═══ DATA RECORDS ═══
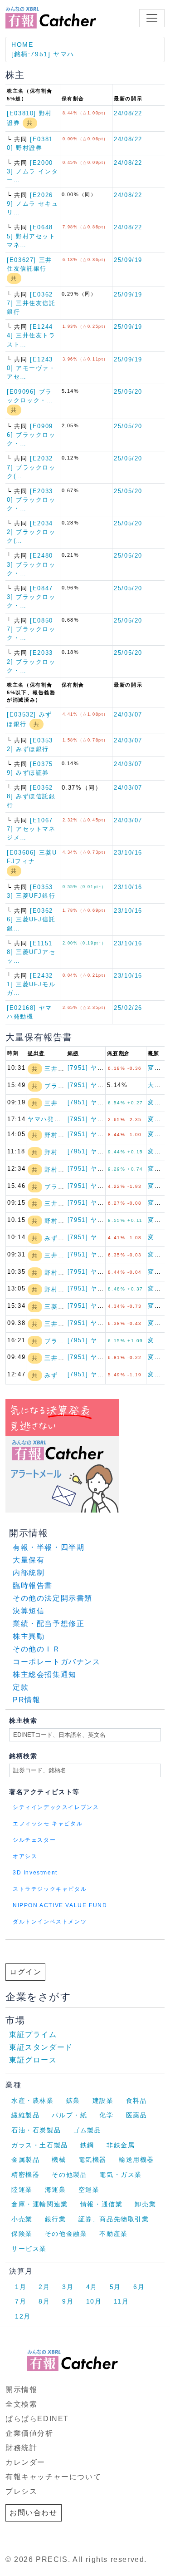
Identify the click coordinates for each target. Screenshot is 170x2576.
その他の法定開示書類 (52, 1598)
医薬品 (136, 2115)
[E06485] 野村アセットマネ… (31, 236)
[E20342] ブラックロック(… (31, 532)
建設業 (103, 2100)
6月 (139, 2286)
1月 (20, 2286)
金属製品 (25, 2159)
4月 (91, 2286)
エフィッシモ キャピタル (48, 1823)
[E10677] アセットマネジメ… (31, 829)
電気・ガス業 (120, 2174)
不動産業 (113, 2233)
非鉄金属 (121, 2145)
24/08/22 (128, 113)
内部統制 (28, 1573)
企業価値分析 (29, 2433)
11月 (121, 2301)
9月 (67, 2301)
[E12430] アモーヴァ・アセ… (31, 368)
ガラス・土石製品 (39, 2145)
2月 (44, 2286)
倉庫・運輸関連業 (39, 2204)
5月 (115, 2286)
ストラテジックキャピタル (50, 1889)
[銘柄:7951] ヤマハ (42, 54)
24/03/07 (128, 714)
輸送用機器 (136, 2159)
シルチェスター (34, 1840)
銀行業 (55, 2219)
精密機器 (25, 2174)
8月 (44, 2301)
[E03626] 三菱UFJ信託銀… (31, 919)
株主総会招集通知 (45, 1674)
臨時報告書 (33, 1585)
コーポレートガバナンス (57, 1662)
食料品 (136, 2100)
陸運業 (22, 2189)
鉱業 (73, 2100)
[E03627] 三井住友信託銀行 (31, 303)
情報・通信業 (101, 2204)
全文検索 (21, 2404)
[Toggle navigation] (152, 18)
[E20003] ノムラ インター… (32, 171)
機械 (59, 2159)
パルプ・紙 (69, 2115)
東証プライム (33, 2034)
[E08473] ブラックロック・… (31, 597)
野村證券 (57, 1135)
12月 (23, 2316)
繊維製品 (25, 2115)
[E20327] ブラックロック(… (31, 467)
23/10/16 (128, 852)
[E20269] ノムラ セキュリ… (32, 204)
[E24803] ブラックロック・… (31, 564)
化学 (106, 2115)
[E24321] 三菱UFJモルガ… (31, 984)
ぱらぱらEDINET (37, 2419)
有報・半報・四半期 (48, 1547)
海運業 (55, 2189)
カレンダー (25, 2462)
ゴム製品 (87, 2130)
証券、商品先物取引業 (113, 2219)
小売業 (22, 2219)
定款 (21, 1687)
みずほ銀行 (61, 1238)
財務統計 (21, 2448)
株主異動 (28, 1636)
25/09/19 (128, 260)
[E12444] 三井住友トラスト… (31, 335)
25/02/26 (128, 1007)
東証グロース (33, 2060)
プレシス (21, 2491)
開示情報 (21, 2389)
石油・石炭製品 (36, 2130)
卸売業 (145, 2204)
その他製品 (69, 2174)
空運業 (89, 2189)
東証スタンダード (41, 2047)
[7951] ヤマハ (89, 1067)
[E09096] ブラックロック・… (31, 435)
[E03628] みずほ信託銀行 (31, 796)
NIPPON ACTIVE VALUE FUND (60, 1905)
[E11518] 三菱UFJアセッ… (31, 952)
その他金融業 (66, 2233)
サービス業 (29, 2248)
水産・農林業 (32, 2100)
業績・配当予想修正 (48, 1623)
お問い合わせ (34, 2513)
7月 (20, 2301)
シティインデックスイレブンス (56, 1807)
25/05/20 (128, 391)
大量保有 (28, 1560)
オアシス (25, 1856)
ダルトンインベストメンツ (50, 1921)
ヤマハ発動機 (48, 1119)
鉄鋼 (87, 2145)
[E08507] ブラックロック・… (31, 629)
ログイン (25, 1972)
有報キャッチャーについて (53, 2477)
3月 (67, 2286)
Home (22, 44)
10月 (94, 2301)
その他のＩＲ (37, 1649)
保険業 (22, 2233)
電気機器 (92, 2159)
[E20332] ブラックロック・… (31, 661)
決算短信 (28, 1611)
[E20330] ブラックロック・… (31, 500)
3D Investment (35, 1872)
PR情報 (26, 1700)
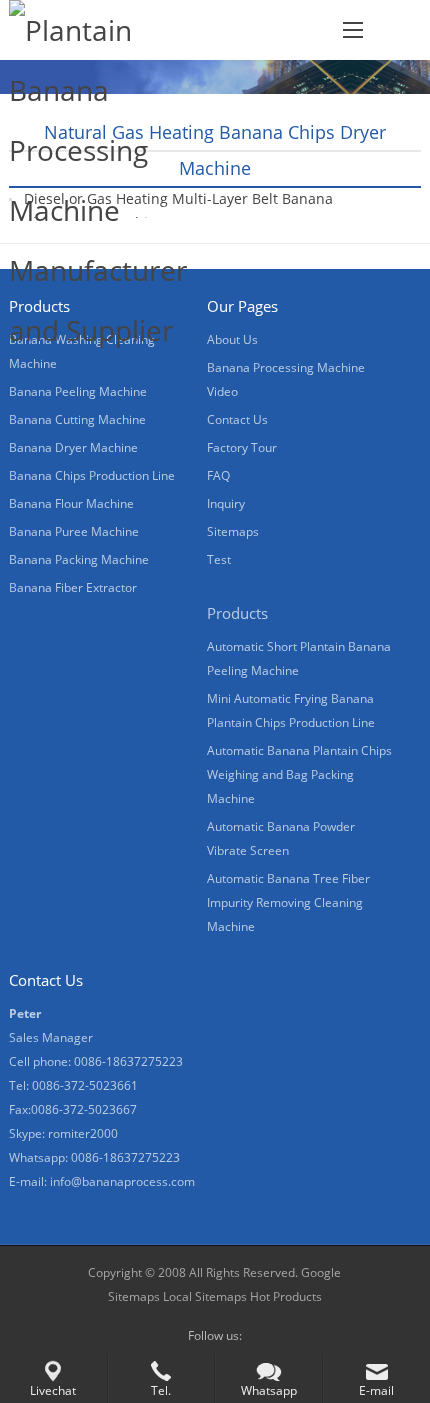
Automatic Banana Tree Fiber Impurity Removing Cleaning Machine (288, 902)
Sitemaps (233, 531)
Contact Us (237, 419)
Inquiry (226, 503)
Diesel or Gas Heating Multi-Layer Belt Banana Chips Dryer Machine (178, 210)
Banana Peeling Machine (78, 391)
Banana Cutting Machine (77, 419)
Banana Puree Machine (74, 531)
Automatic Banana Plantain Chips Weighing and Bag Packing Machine (299, 774)
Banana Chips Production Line (92, 475)
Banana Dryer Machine (73, 447)
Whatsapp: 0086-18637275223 (94, 1157)
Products (237, 613)
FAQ (218, 475)
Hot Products (284, 1296)
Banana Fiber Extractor (73, 587)
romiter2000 (83, 1133)
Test (219, 559)
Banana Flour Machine (71, 503)
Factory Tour (242, 447)
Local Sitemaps (205, 1296)
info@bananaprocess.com (122, 1181)
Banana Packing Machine (79, 559)
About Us (232, 339)
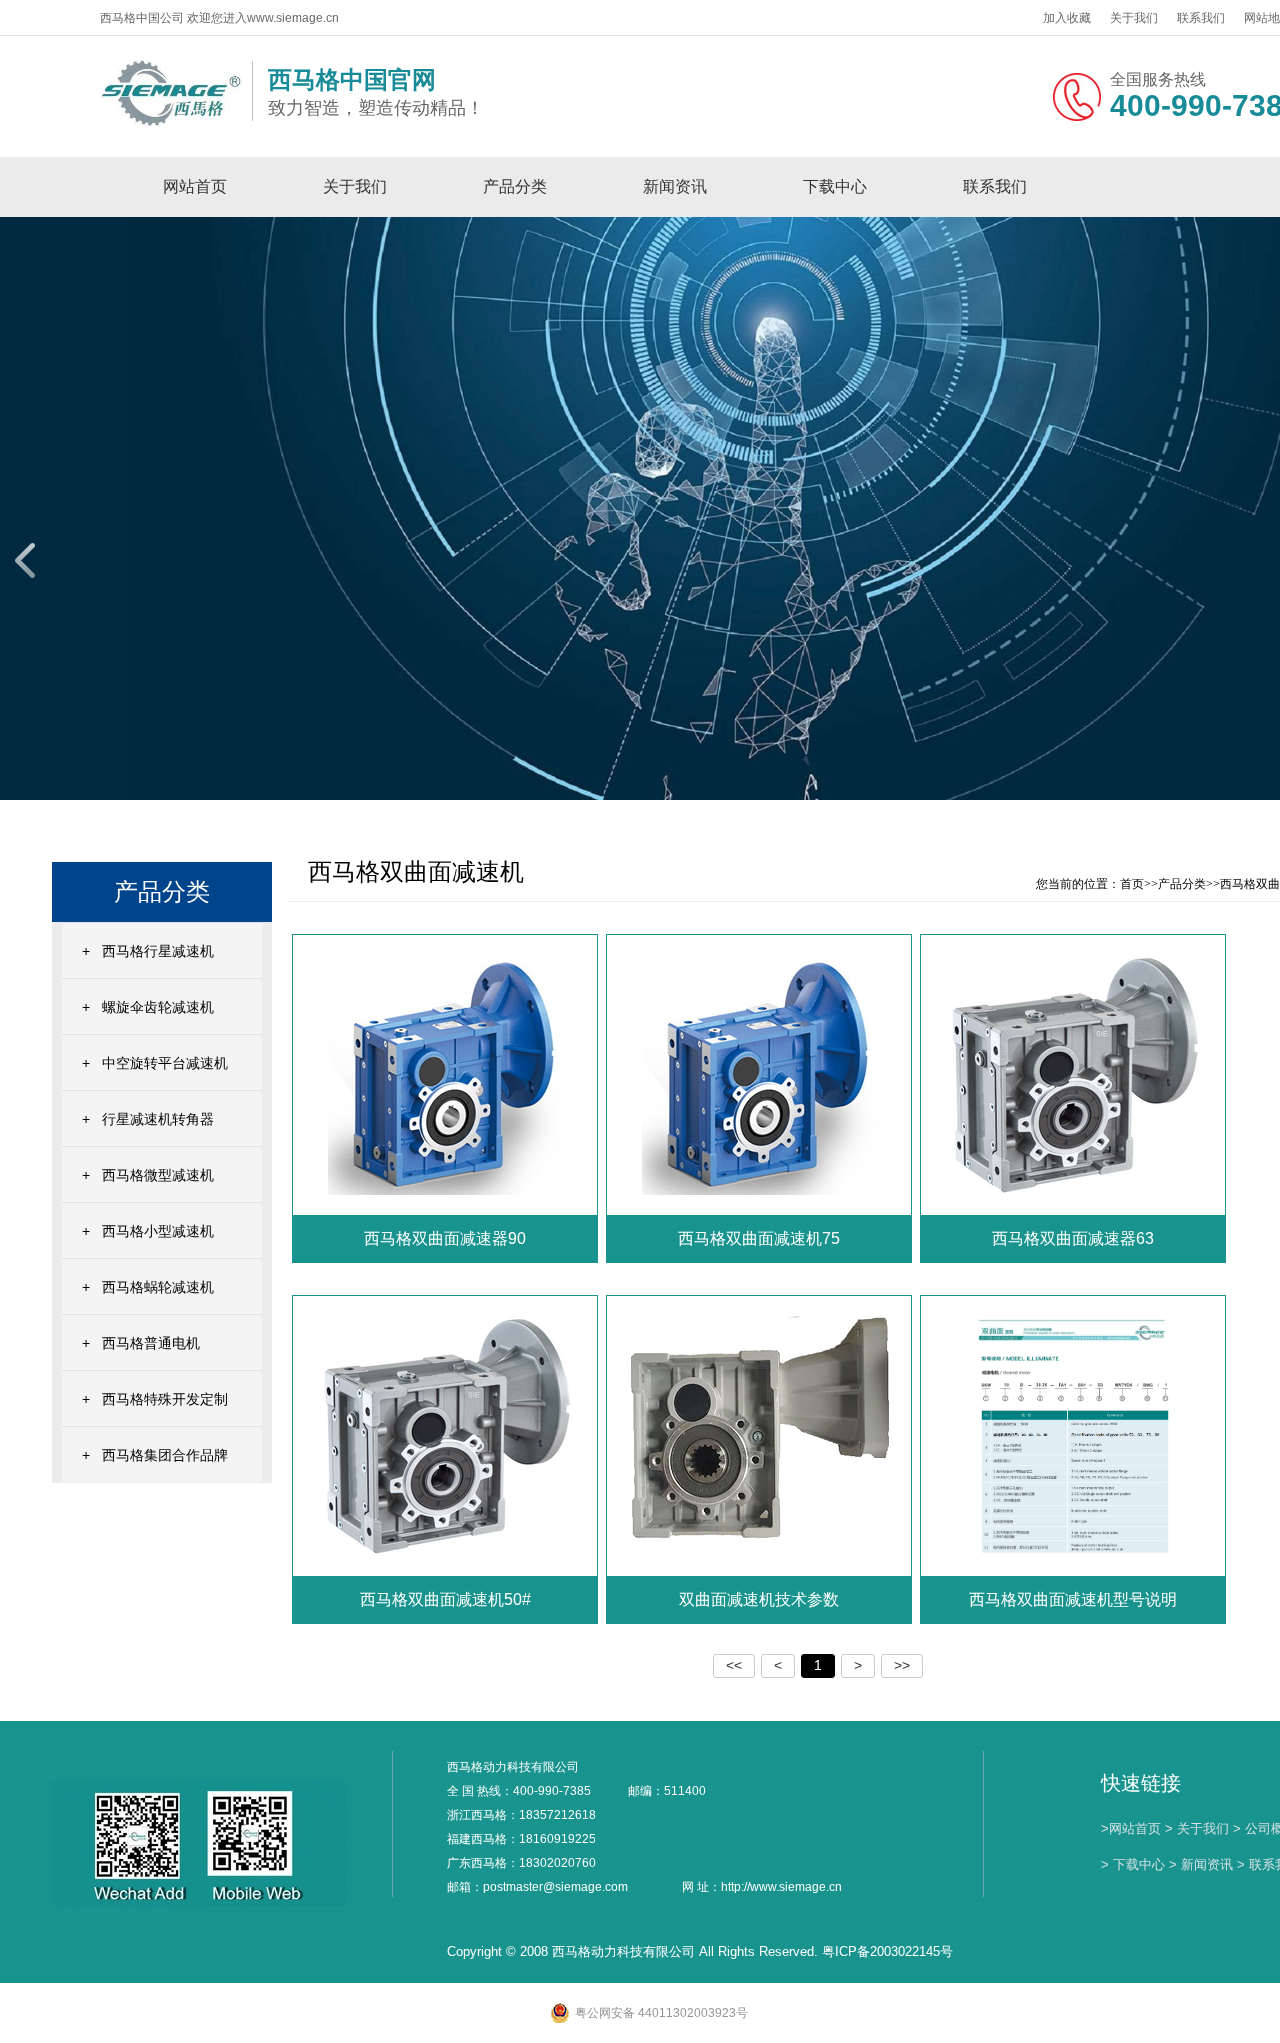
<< (734, 1665)
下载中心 (835, 186)
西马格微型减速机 (158, 1175)
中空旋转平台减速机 (165, 1063)
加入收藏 (1067, 18)
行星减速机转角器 (158, 1119)
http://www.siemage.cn (781, 1887)
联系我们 (1201, 18)
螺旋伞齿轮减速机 (158, 1007)
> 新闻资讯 (1201, 1864)
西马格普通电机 (151, 1343)
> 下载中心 (1133, 1864)
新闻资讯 (675, 186)
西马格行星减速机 (158, 951)
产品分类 (515, 186)
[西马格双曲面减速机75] (760, 1074)
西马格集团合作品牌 (165, 1455)
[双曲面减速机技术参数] (761, 1435)
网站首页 (195, 186)
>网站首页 (1131, 1828)
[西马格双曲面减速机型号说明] (1074, 1435)
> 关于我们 (1197, 1828)
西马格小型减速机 (158, 1231)
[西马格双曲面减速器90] (446, 1074)
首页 (1132, 884)
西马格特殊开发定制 (165, 1399)
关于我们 (1134, 18)
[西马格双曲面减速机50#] (446, 1435)
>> (902, 1665)
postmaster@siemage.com (555, 1887)
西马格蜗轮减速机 (158, 1287)
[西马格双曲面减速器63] (1074, 1074)
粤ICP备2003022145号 (887, 1951)
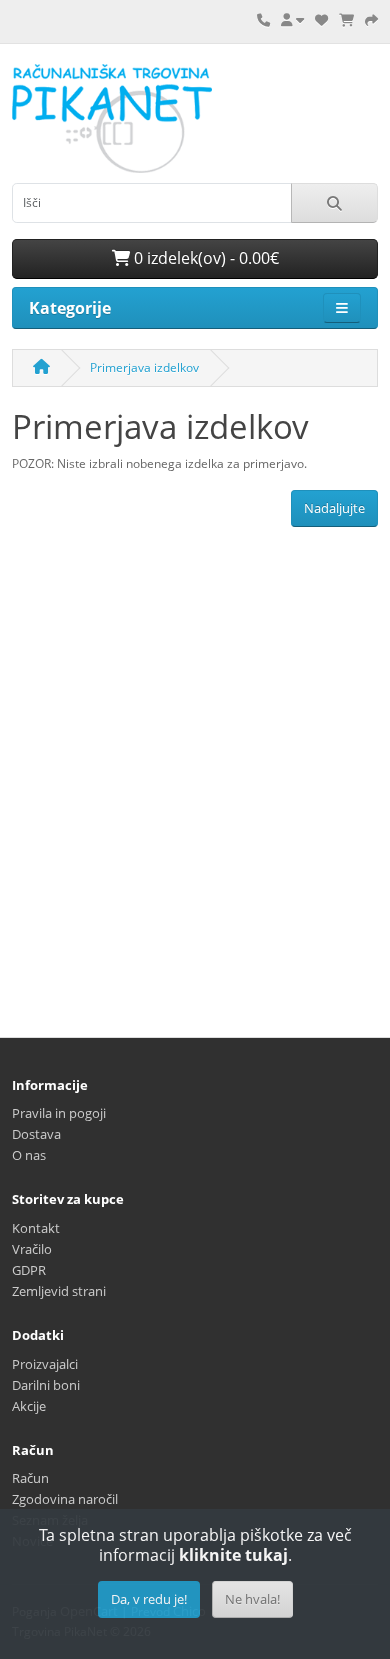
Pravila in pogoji (59, 1113)
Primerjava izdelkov (144, 367)
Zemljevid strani (59, 1291)
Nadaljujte (334, 508)
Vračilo (32, 1249)
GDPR (29, 1270)
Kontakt (36, 1228)
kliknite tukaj (233, 1555)
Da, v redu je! (149, 1599)
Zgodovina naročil (65, 1499)
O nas (29, 1155)
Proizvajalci (45, 1364)
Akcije (29, 1406)
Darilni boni (46, 1385)
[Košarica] (346, 20)
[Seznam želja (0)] (321, 20)
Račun (30, 1478)
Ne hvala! (252, 1599)
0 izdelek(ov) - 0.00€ (204, 258)
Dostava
═══
# YOUR TASK:
Reproducing the whole listing above is not the task. Copy exactly only the lines from the one with "鉱業 (73, 2100)" to the one with "業績・配当予想修正 (48, 1623)", both kept.

# ANSWER TO THE EXERCISE:
鉱業 (73, 2100)
[E03627] 三井住友信託銀行 (31, 303)
情報・通信業 (101, 2204)
全文検索 (21, 2404)
[Toggle navigation] (152, 18)
[E20003] ノムラ インター… (32, 171)
機械 (59, 2159)
パルプ・紙 (69, 2115)
東証プライム (33, 2034)
[E08473] ブラックロック・… (31, 597)
野村證券 (57, 1135)
12月 (23, 2316)
繊維製品 (25, 2115)
[E20327] ブラックロック(… (31, 467)
23/10/16 (128, 852)
[E20269] ノムラ セキュリ… (32, 204)
[E24803] ブラックロック・… (31, 564)
化学 (106, 2115)
[E24321] 三菱UFJモルガ… (31, 984)
ぱらぱらEDINET (37, 2419)
有報・半報・四半期 (48, 1547)
海運業 (55, 2189)
カレンダー (25, 2462)
ゴム製品 (87, 2130)
証券、商品先物取引業 (113, 2219)
小売業 (22, 2219)
定款 (21, 1687)
みずほ銀行 (61, 1238)
財務統計 (21, 2448)
株主異動 (28, 1636)
25/09/19 (128, 260)
[E12444] 三井住友トラスト… (31, 335)
25/02/26 (128, 1007)
東証グロース (33, 2060)
プレシス (21, 2491)
開示情報 (21, 2389)
石油・石炭製品 (36, 2130)
卸売業 (145, 2204)
その他製品 (69, 2174)
空運業 (89, 2189)
東証スタンダード (41, 2047)
[7951] ヤマハ (89, 1067)
[E09096] ブラックロック・… (31, 435)
[E03628] みずほ信託銀行 (31, 796)
NIPPON ACTIVE VALUE FUND (60, 1905)
[E11518] 三菱UFJアセッ… (31, 952)
その他金融業 (66, 2233)
サービス業 (29, 2248)
水産・農林業 (32, 2100)
業績・配当予想修正 (48, 1623)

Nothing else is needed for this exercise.